■ **Instructions to follow**:
Look below for the line with "The width and", then repeat it and all lines after it, exactly, minus any pictures.

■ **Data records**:
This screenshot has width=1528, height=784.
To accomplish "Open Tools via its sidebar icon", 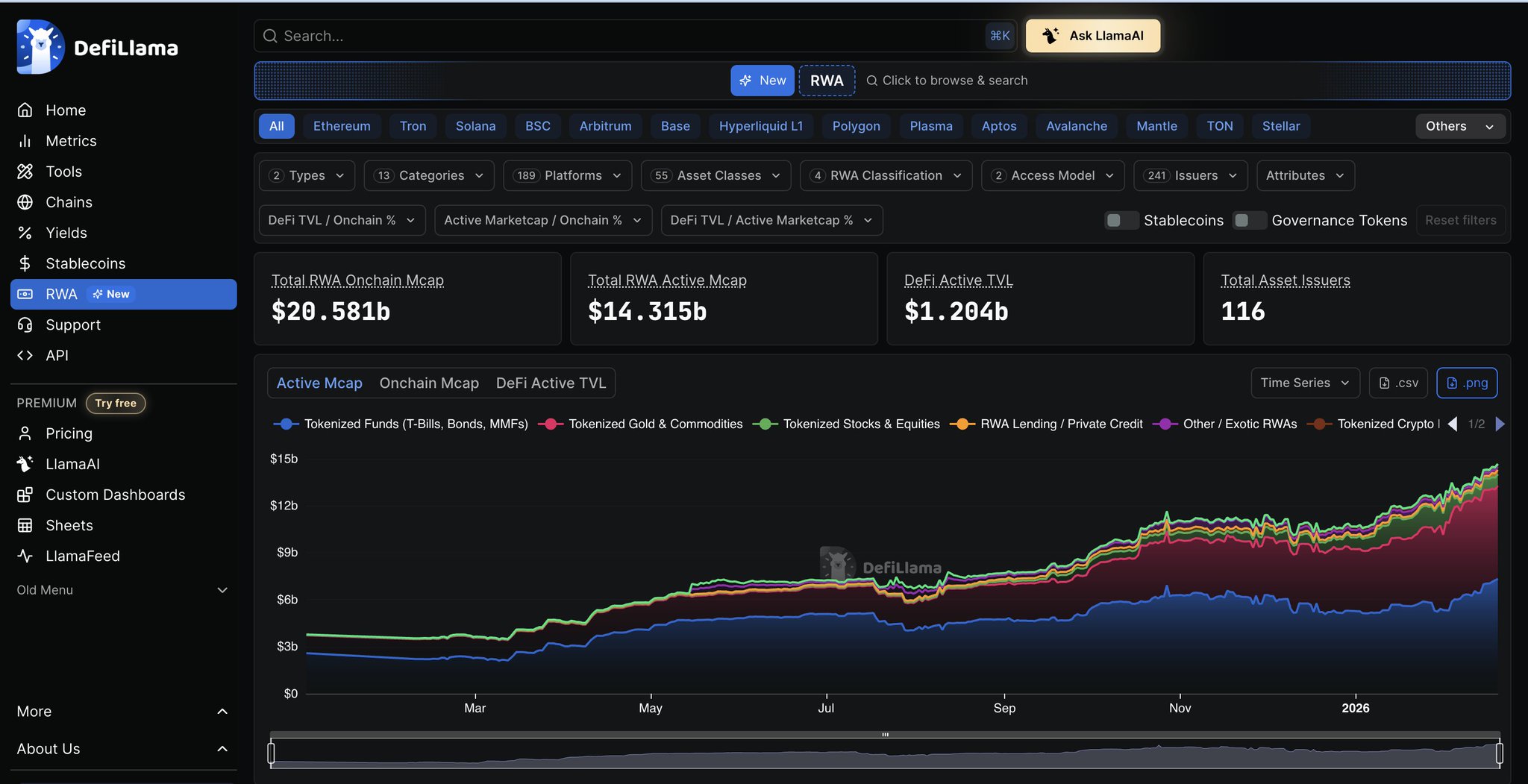I will coord(25,172).
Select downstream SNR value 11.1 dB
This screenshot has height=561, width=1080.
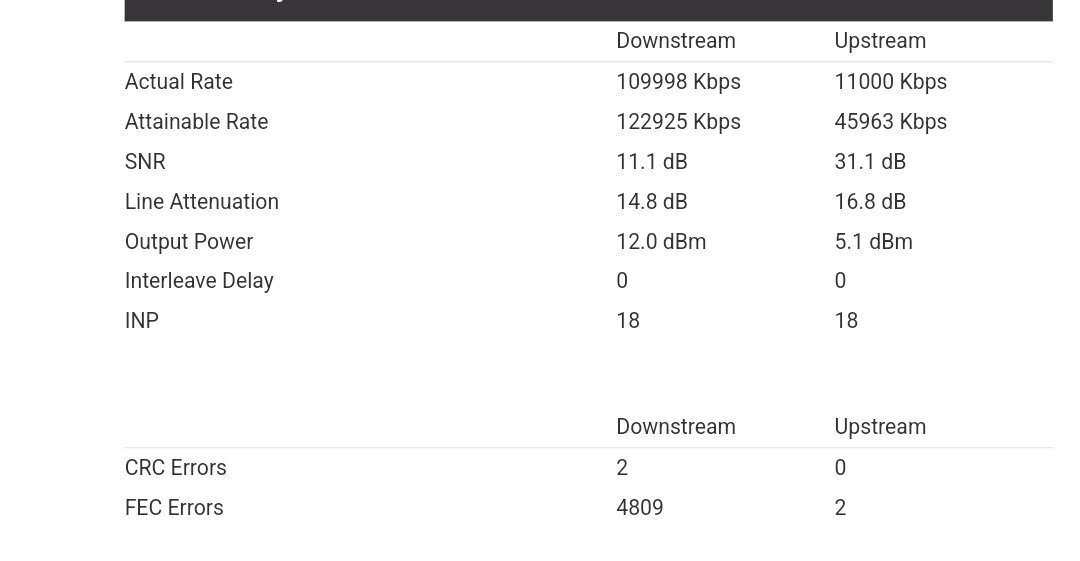652,161
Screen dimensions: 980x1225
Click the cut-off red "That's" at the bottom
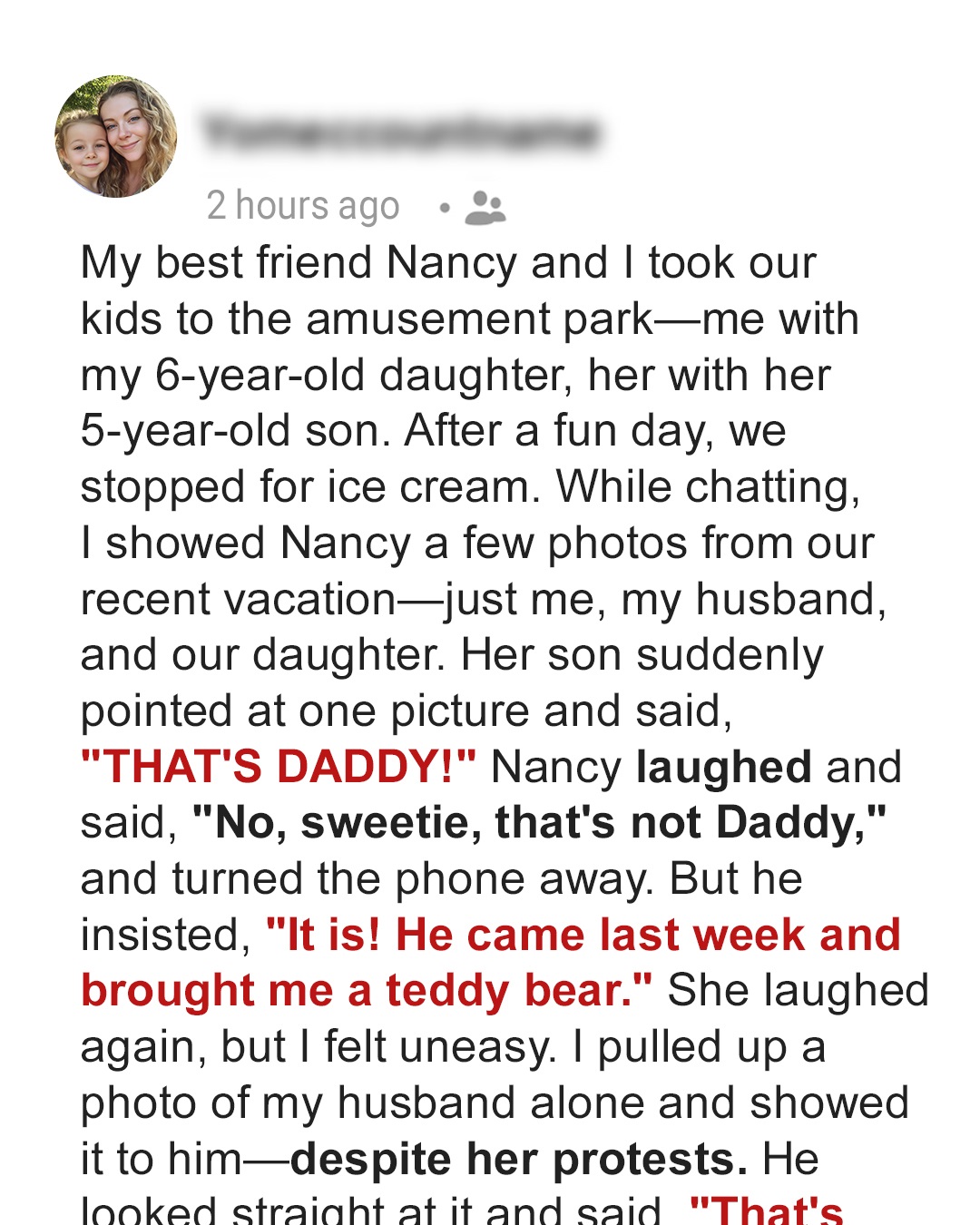(x=767, y=1210)
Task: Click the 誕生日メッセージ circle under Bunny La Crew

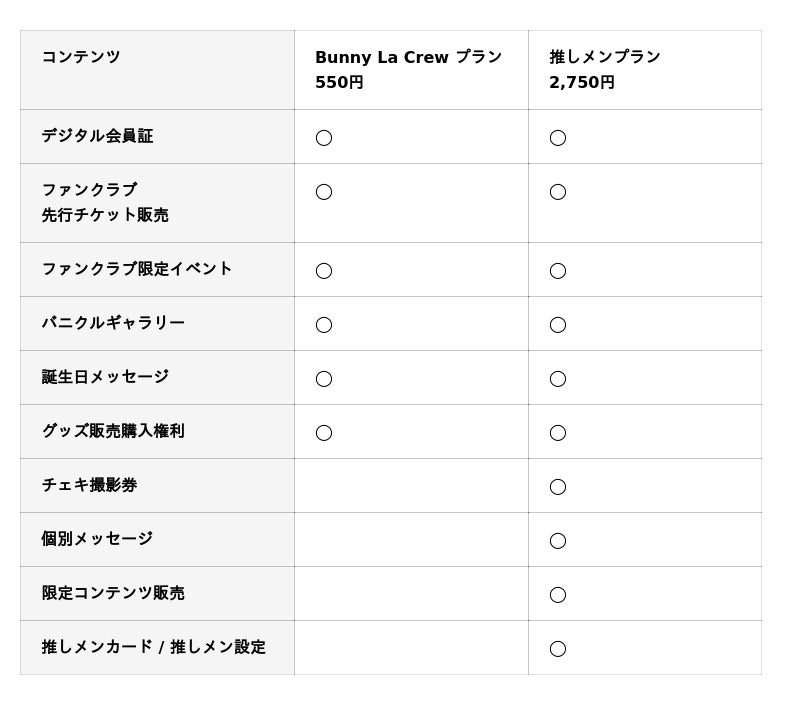Action: (324, 379)
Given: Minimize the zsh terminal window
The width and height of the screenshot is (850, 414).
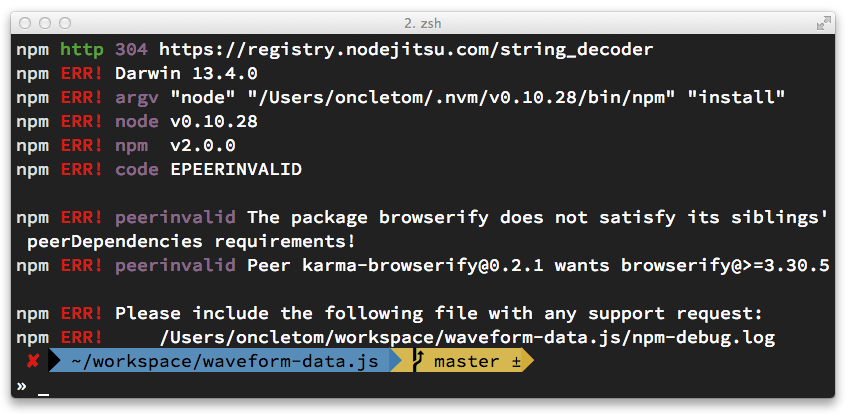Looking at the screenshot, I should (45, 22).
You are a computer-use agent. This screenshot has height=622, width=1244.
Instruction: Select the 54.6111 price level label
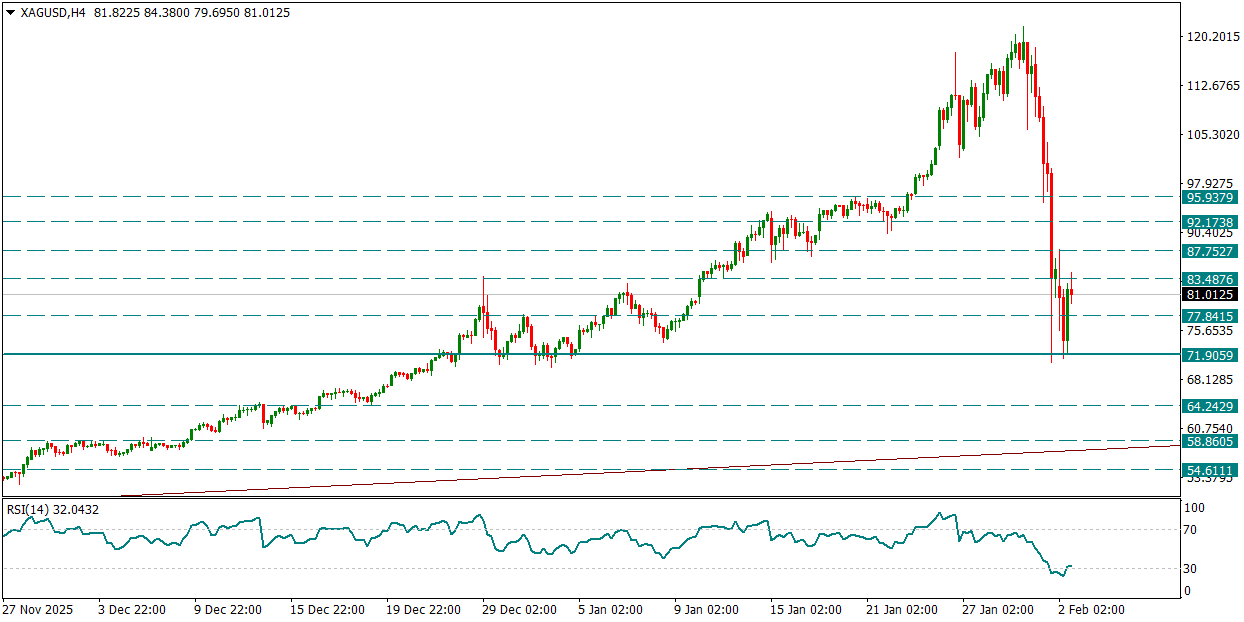coord(1211,470)
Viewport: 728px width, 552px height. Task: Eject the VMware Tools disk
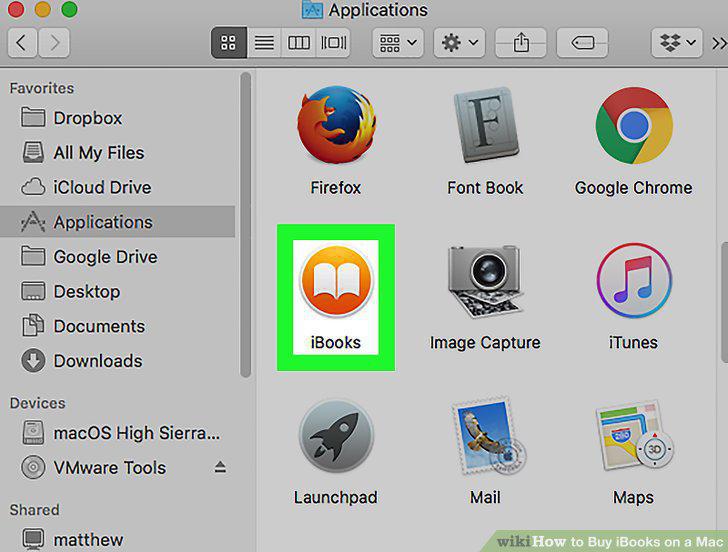(220, 467)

■ **Task solution**:
The width and height of the screenshot is (850, 414).
Looking at the screenshot, I should (45, 22).
You are a computer-use agent. This screenshot has height=622, width=1244.
Instruction: Select the 54.6111 price level label
coord(1211,470)
Viewport: 728px width, 552px height. Task: Eject the VMware Tools disk
(220, 467)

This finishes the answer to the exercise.